В пятой и последней главе трактата «Сукка» Талмуд дает особенно подробное описание этой церемонии. Это был момент спектакля, ликования, веселья, когда даже великие мужи общины, «благочестивые и люди действия», жонглировали «пылающими факелами» и распевали хвалебные гимны Г‑споду. Трудно представить себе, как великие мудрецы, к чьим словам Талмуд относится с таким пиететом, исполняли цирковые номера, но Гемара это подтверждает: «Говорят о раббане Шимоне бен Гамлиэле, что, когда он веселился на празднике черпания воды, он брал восемь горящих факелов, подбрасывал один и ловил другой, и они не касались друг друга».

Даже то, как Шимон склонялся в молитве, описывается как атлетическое представление: «И когда он простирался ниц, он втыкал два больших пальца в землю, и склонял голову, и целовал пол, и выпрямлялся», — предположительно всё одним движением. Это описание молитвы как ликования и почти акробатических упражнений показывает, что культовые практики хасидизма могут претендовать на очень древнее происхождение. И более поздние мудрецы, хотя они и не могли быть свидетелями церемонии в Храме, праздновали Суккот с такой же энергией: «Шмуэль жонглировал перед [персидским] царем Шапуром восемью бокалами вина.
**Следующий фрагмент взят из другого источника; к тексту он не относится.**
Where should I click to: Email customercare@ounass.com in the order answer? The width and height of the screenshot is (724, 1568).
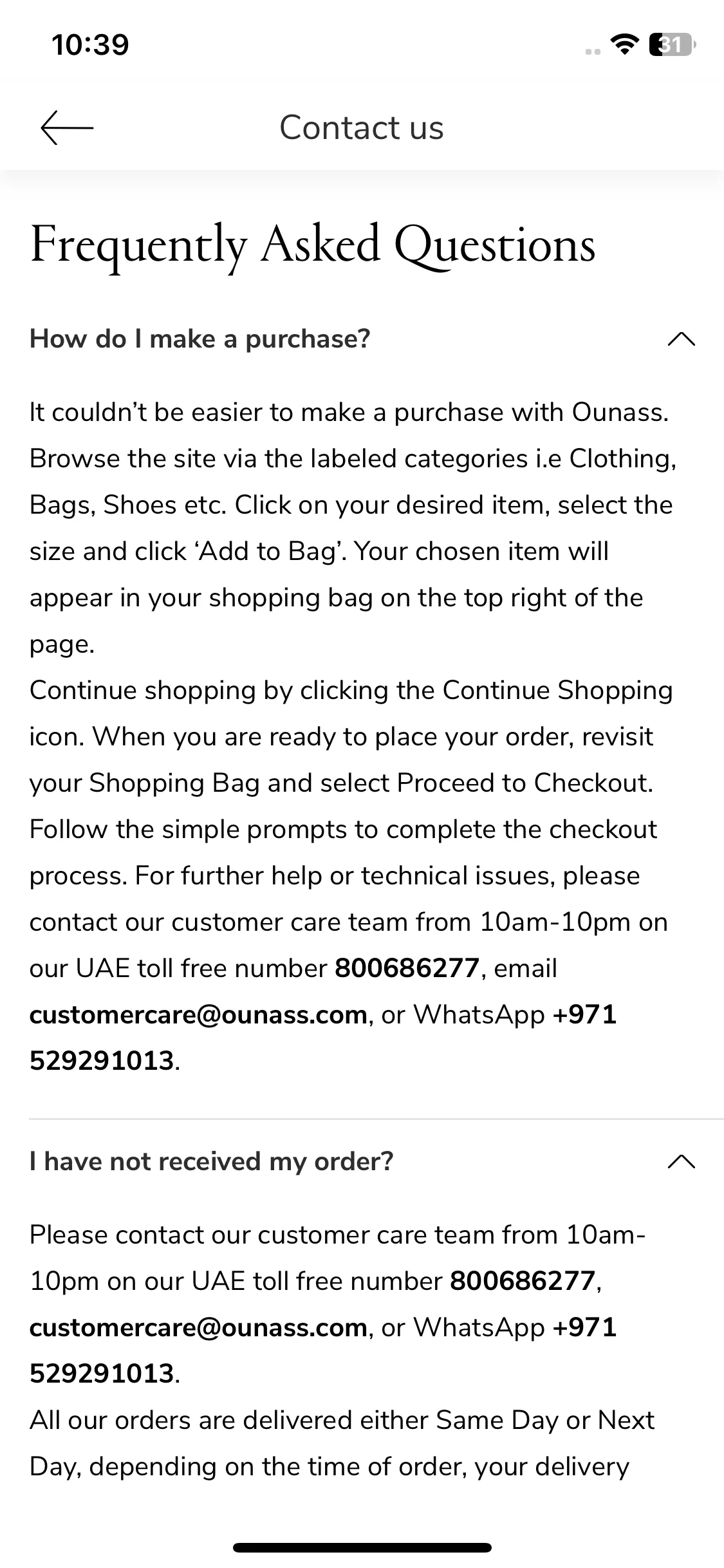click(198, 1327)
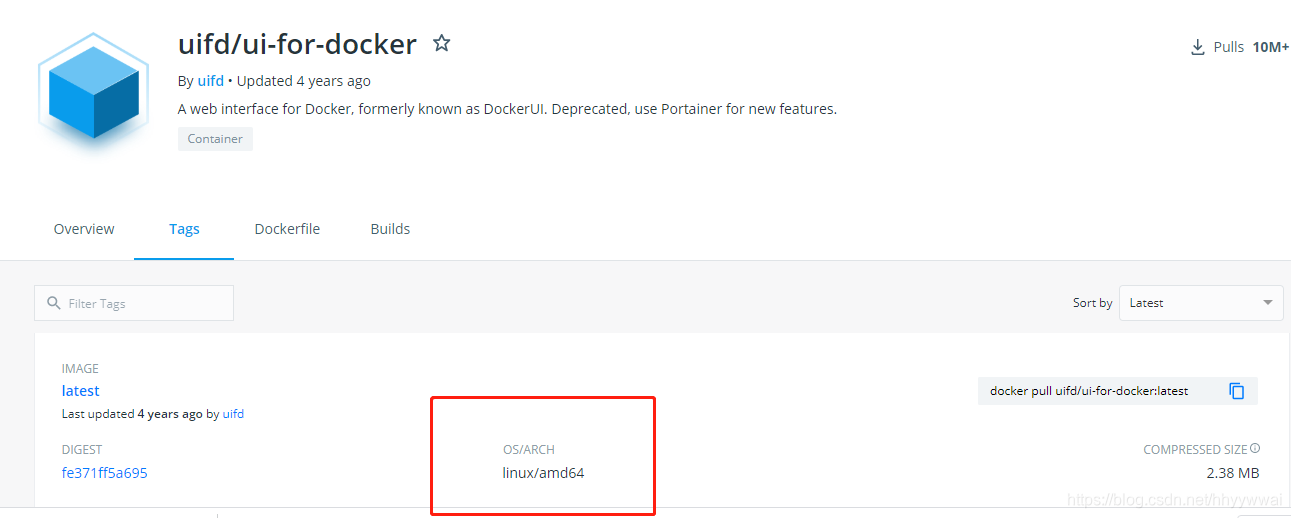Click uifd link after Last updated
Screen dimensions: 1291x518
[233, 414]
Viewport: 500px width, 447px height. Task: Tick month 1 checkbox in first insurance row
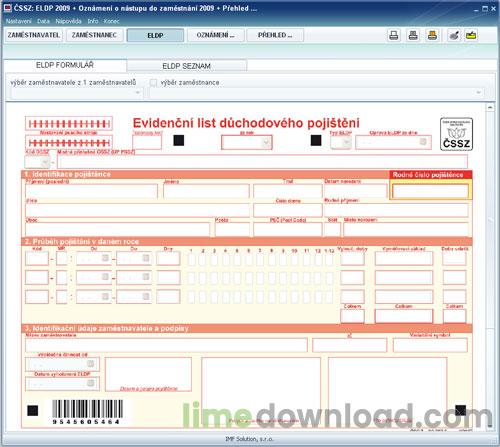pyautogui.click(x=191, y=259)
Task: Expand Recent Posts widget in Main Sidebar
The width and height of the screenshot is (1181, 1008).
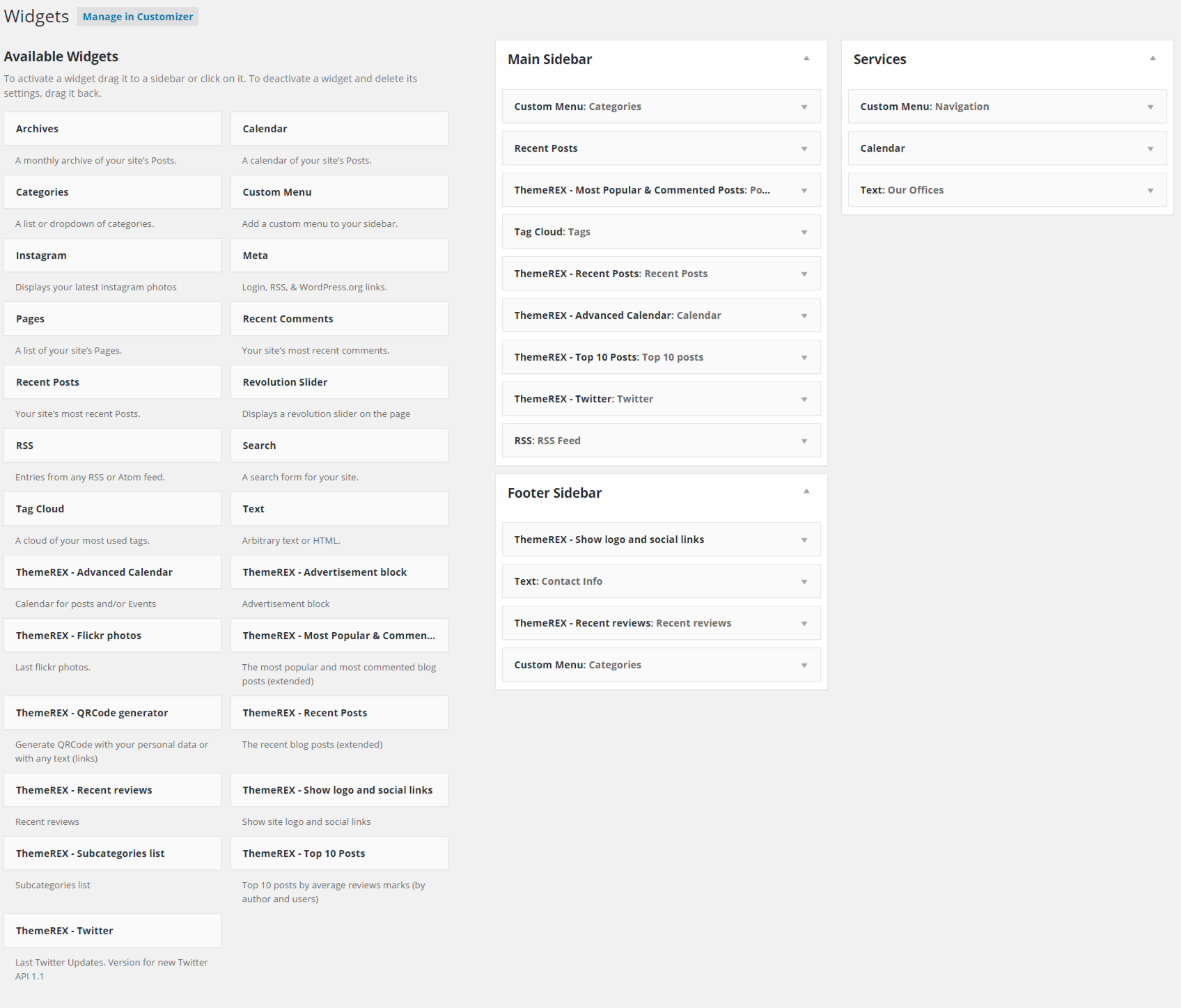Action: point(804,149)
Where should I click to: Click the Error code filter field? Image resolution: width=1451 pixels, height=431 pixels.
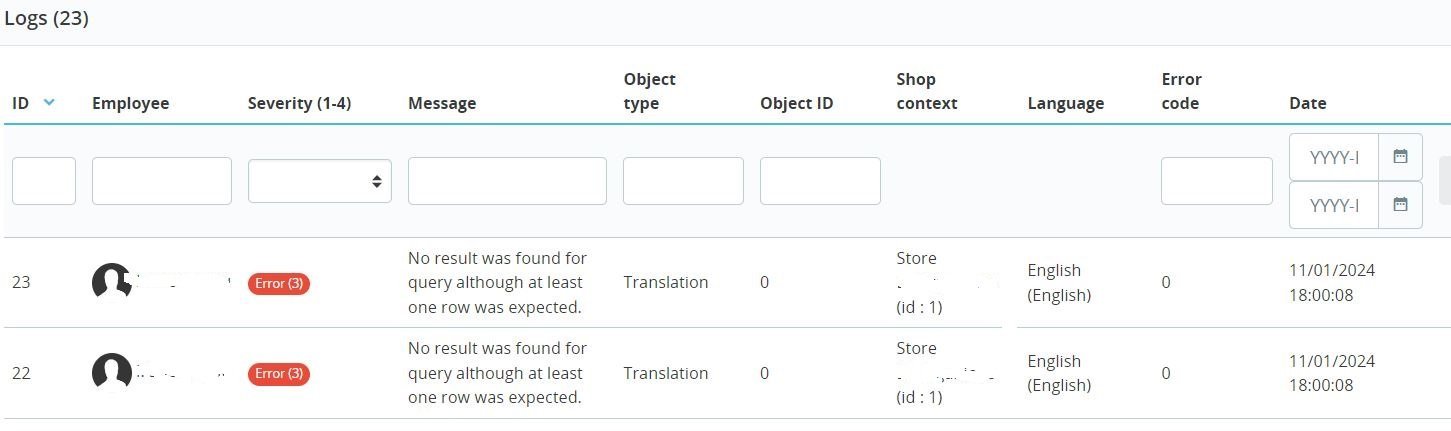click(x=1216, y=181)
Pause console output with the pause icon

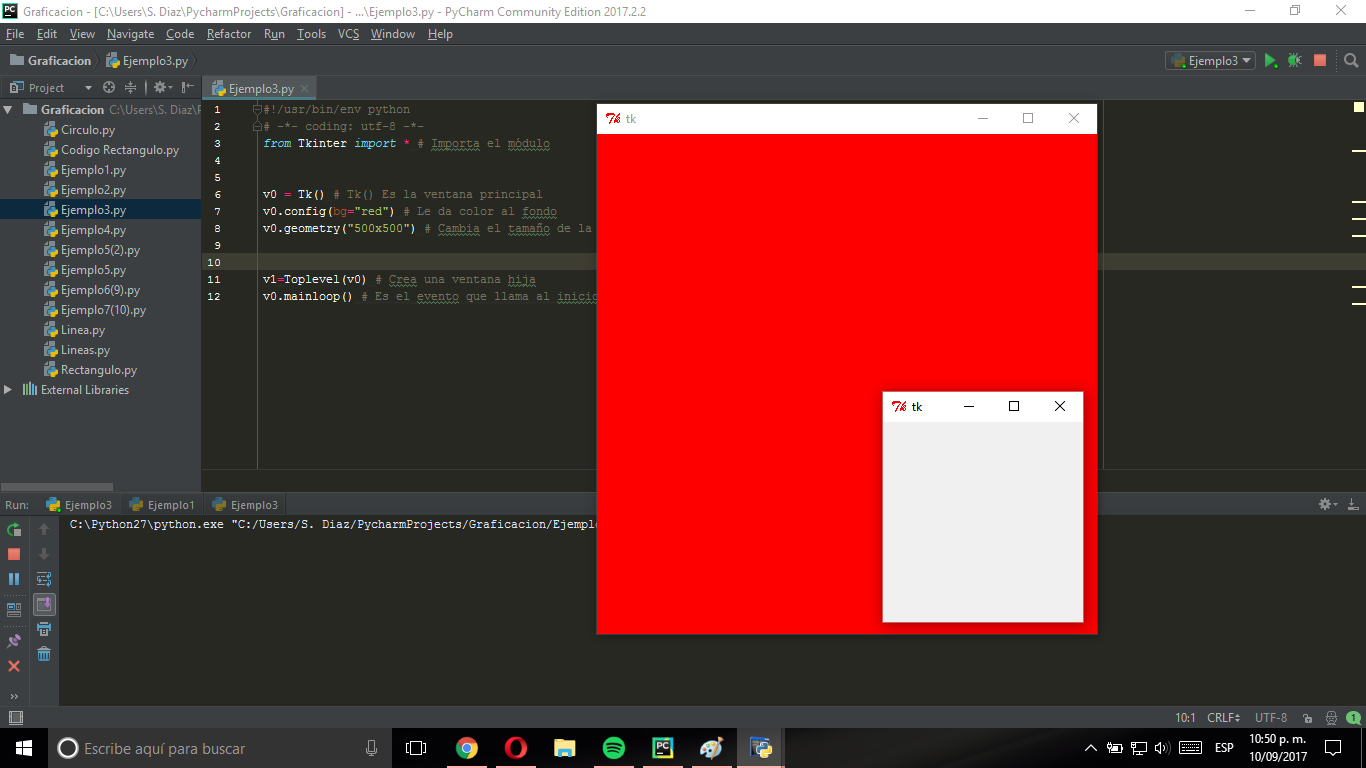pyautogui.click(x=13, y=578)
Абайе жонглировал перед Рабой восемью яйцами». (Однако Гемара скрупулезно отмечает: «Некоторые говорят, что он делал это с четырьмя яйцами».) Если мы склонны думать, что танаи и амораи были замкнутыми и воздержанными людьми, то подобные описания демонстрируют, что стоит подумать еще раз.

Все это празднование проходило при ярком свете гигантских факелов во дворе Храма. Согласно трактату Сукка, 51а, это были высокие канделябры с чашами из золота. Дети, учившиеся на священников, поднимались на вершину по лестницам и опорожняли по кувшину масла в каждую чашу, а затем поджигали его с помощью фитилей, сделанных из изношенной одежды священников. Это создавало такой яркий свет, что «не было двора в Иерусалиме, который не был бы освещен». Все это происходило под аккомпанемент трубления, звуков ткиа и труа, которые мы воспроизводим, когда трубим в шофар.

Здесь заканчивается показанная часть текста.